Bill seeks to repeal capital punishment in Missouri

The bill would also order re-sentencing of current death row inmates.

By: Jeremy Truitt
The Maneater
Tuesday, February 28, 2012

A new House bill being brought forth by Rep. Penny Hubbard, D-District 58, seeks to repeal the death penalty in Missouri as well as allow re-sentencing for all inmates currently on death row in the state.

The bill aims to restructure the sentencing of offenders of capital offenses and instead offer a maximum term of life in prison without the possibility of parole, Hubbard's legislative assistant Blair Henry said.

Hubbard has been an opponent of capital punishment and is now bringing this bill forward as a means to put action to a movement to repeal the death penalty in Missouri, Henry said.

“I think it was something that Penny has always supported so she is carrying it forth at this point,” Henry said.

Missouri has multiple death row inmates housed at the Potosi Correctional Center, which is about an hour southwest of St. Louis, according to the Missouri Department of Corrections.

Shortly before execution, they are transferred to a separate correctional facility in Bonne Terre where the execution is formally carried out, according to the Missouri Department of Corrections.

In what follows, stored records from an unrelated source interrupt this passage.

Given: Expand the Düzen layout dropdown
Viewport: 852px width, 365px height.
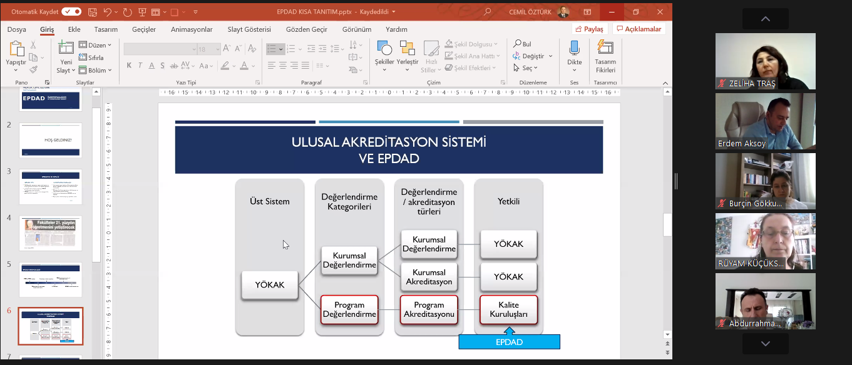Looking at the screenshot, I should tap(95, 45).
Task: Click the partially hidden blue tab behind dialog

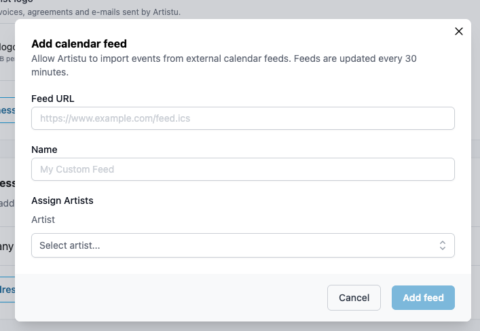Action: click(x=7, y=110)
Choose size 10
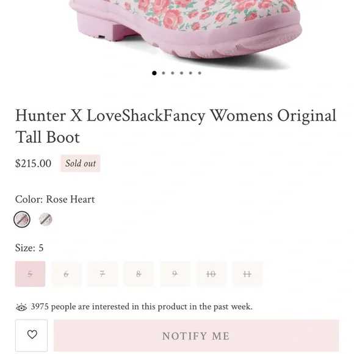Viewport: 354px width, 354px height. pyautogui.click(x=211, y=274)
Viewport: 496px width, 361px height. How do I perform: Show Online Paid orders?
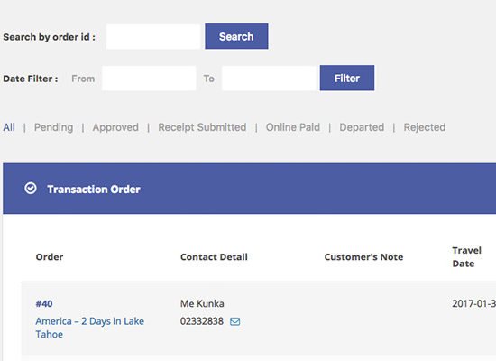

Opponents of the death penalty argue that it is not a deterrent to violent crime and the financial burdens far outweigh the benefits of implementing capital punishment, according to Missourians for Alternatives to the Death Penalty.

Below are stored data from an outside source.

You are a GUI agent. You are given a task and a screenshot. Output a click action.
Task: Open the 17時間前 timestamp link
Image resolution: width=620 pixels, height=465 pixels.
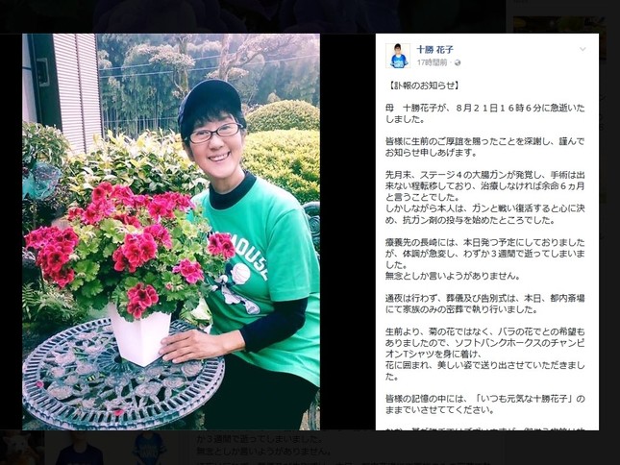432,62
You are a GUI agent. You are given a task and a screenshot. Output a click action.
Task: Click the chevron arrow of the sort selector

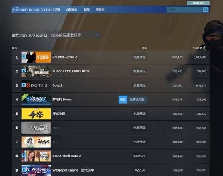click(97, 35)
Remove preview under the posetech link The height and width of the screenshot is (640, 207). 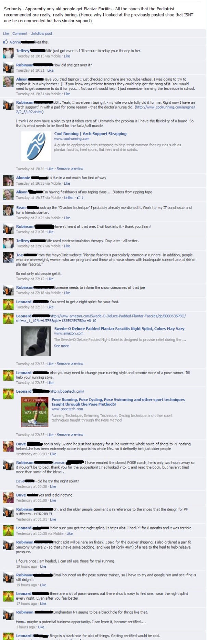click(70, 434)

Missourians for Alternatives to the Death Penalty is a grassroots, non-profit organization that advocates the abolition of the death penalty and has been involved in facilitating the legislation to repeal capital punishment, according to its website.

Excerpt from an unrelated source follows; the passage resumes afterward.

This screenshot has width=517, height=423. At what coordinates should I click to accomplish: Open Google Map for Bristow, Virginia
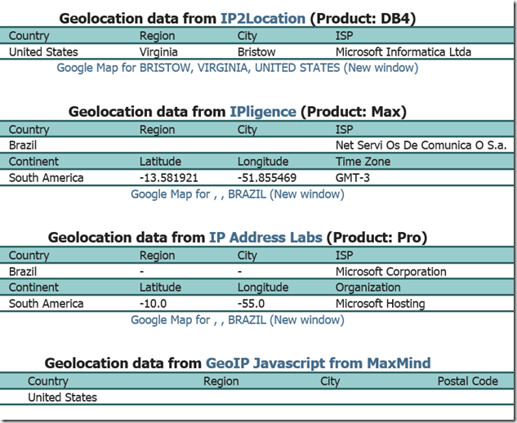[x=237, y=68]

The organization states that Missouri has spent more than $93 million extra on cases where the death penalty was sought, a cost they argue can be directed to more useful areas.

“That money could be going to victims, it could be going to law enforcement to fight cold cases and it could go toward education,” said Kathleen Holmes, Missourians for Alternatives to the Death Penalty state coordinator.

Additionally, the possibility of executing innocent inmates is a concern. In the last several years, three inmates have been exonerated through the appeals process and released from death row, something which would not have been possible had they been executed, Holmes said.

“We’re certainly not saying ‘Let them out,’ Holmes said. "We’re just saying that the money that death row costs should go to law enforcement, education and victims.”

Gov. Jay Nixon is a supporter of the death penalty and fought numerous times to uphold it during his 16-year career as the Missouri attorney general, Nixon's spokesman Scott Holste said.

Nixon believes capital punishment is a necessary punishment in certain circumstances, and it should be utilized when the courts deem it necessary, Holste said. He also said Nixon believes in upholding lower court decisions, regardless of the severity of the sentence, but the governor is not always in support of the death penalty.

Last year, Nixon lessened the sentence of convicted murderer Richard Clay. In a news release, Nixon said he had no doubt of Clay’s involvement but decided to exercise his constitutional authority to re-sentence him to life in prison without parole, based on his individual case.

“Governor Nixon believes that (capital punishment) is an appropriate punishment to have available under certain circumstances," Holste said. "It is asked for sparingly, handed down sparingly and administered sparingly."